■ WORK REQUIRED ■
The whole listing below should be printed again exactly, with no images.

(GIVEN INFORMATION)

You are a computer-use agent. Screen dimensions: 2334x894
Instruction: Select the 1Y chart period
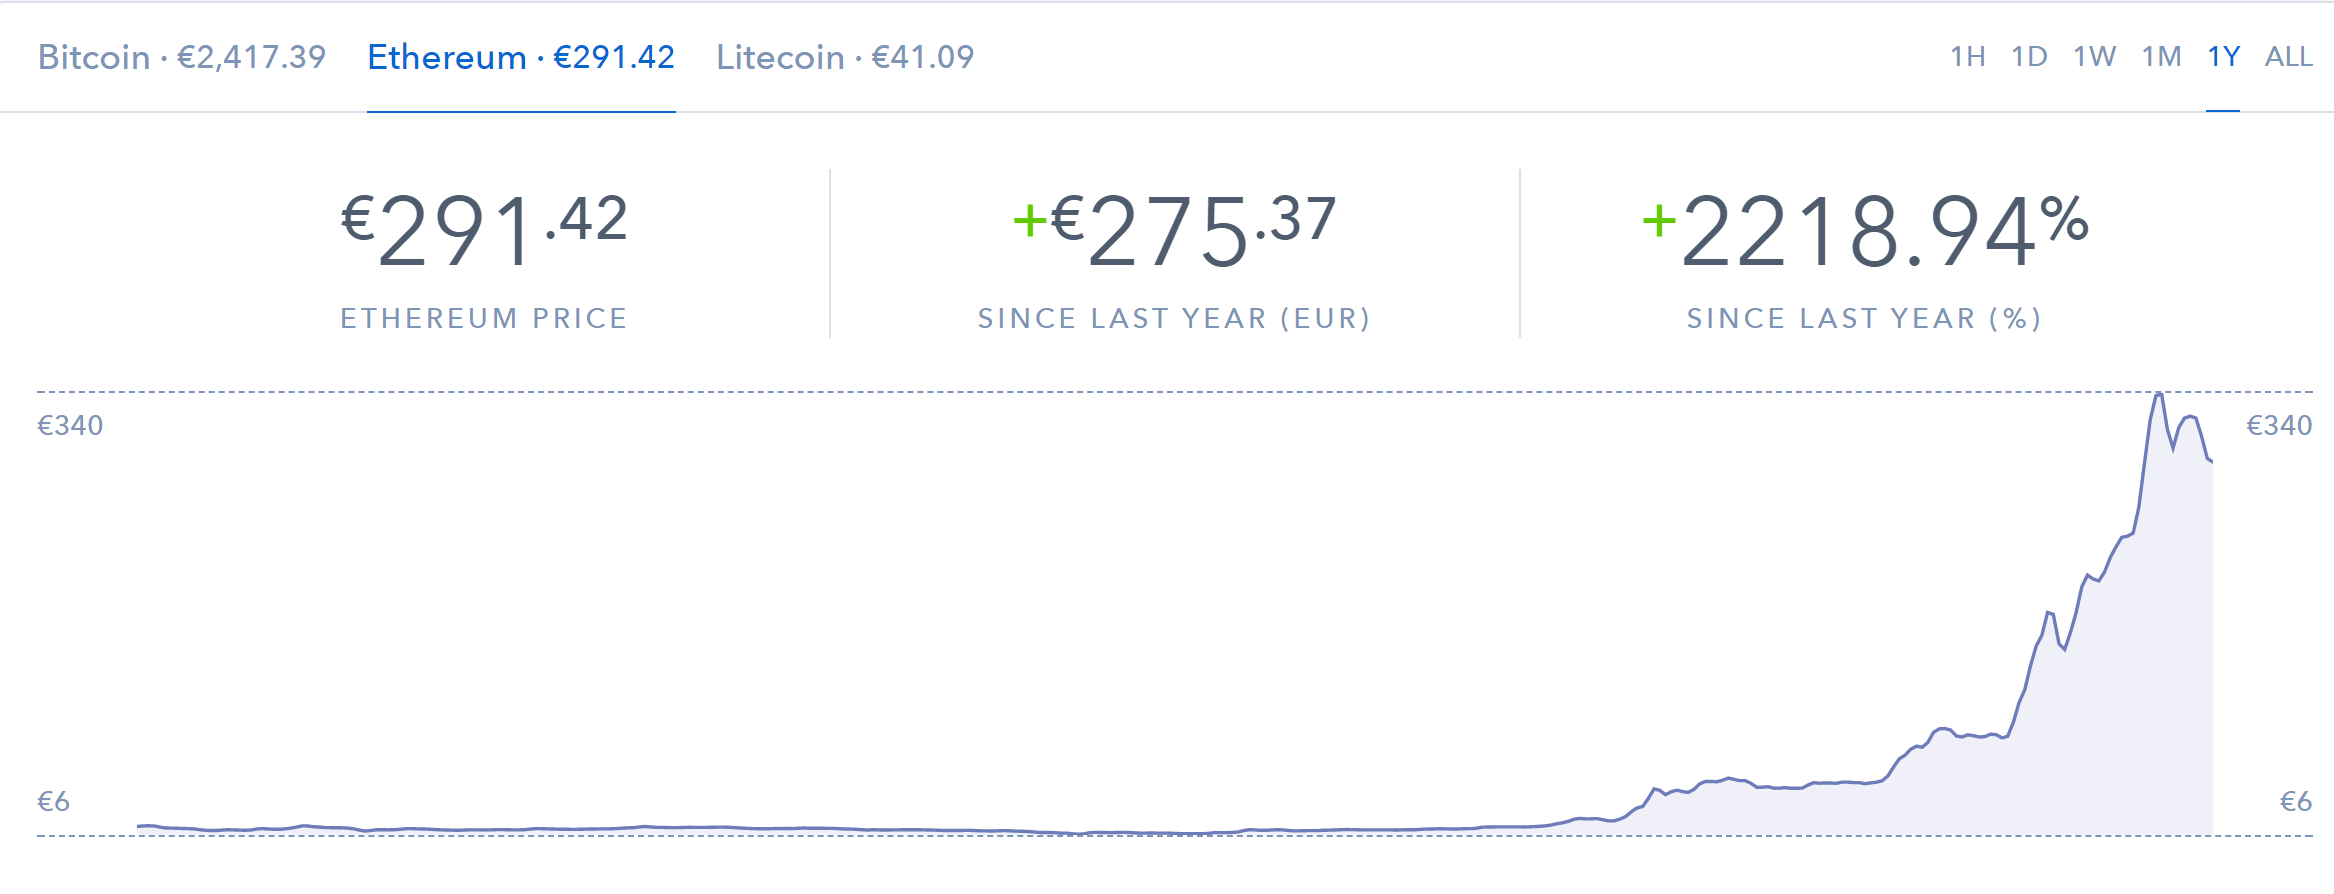point(2224,56)
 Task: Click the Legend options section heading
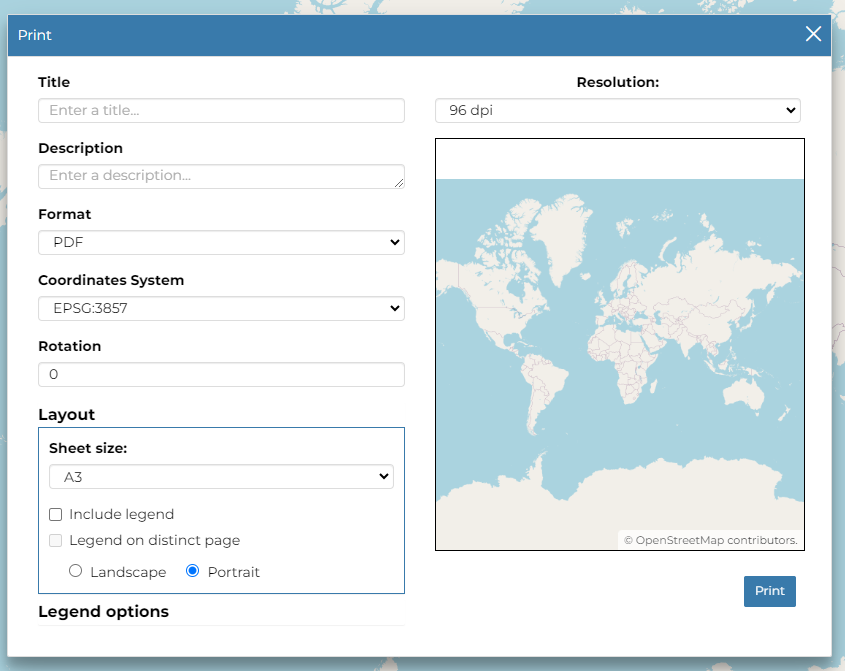[103, 611]
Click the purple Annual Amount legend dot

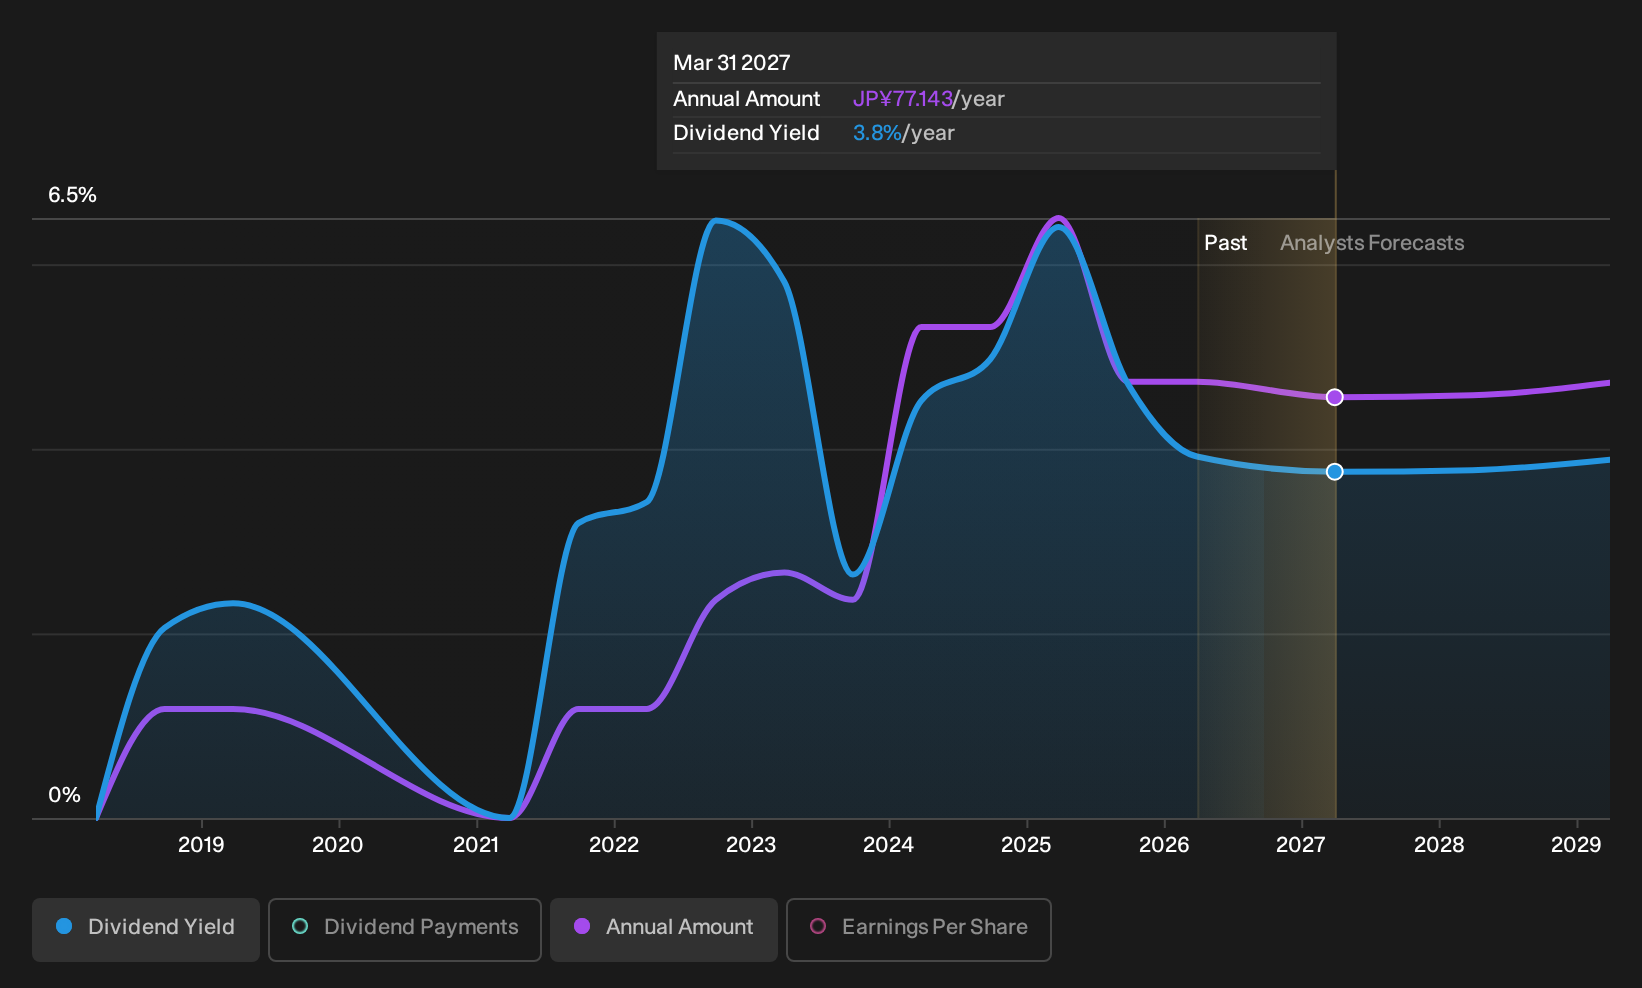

(End GIVEN INFORMATION)

■ REPLY ■
You are a computer-use agent. Screen dimensions: 2334x894
Instruction: Select the 1Y chart period
point(2224,56)
 Task: Click the Legend options section heading
[103, 611]
Click the purple Annual Amount legend dot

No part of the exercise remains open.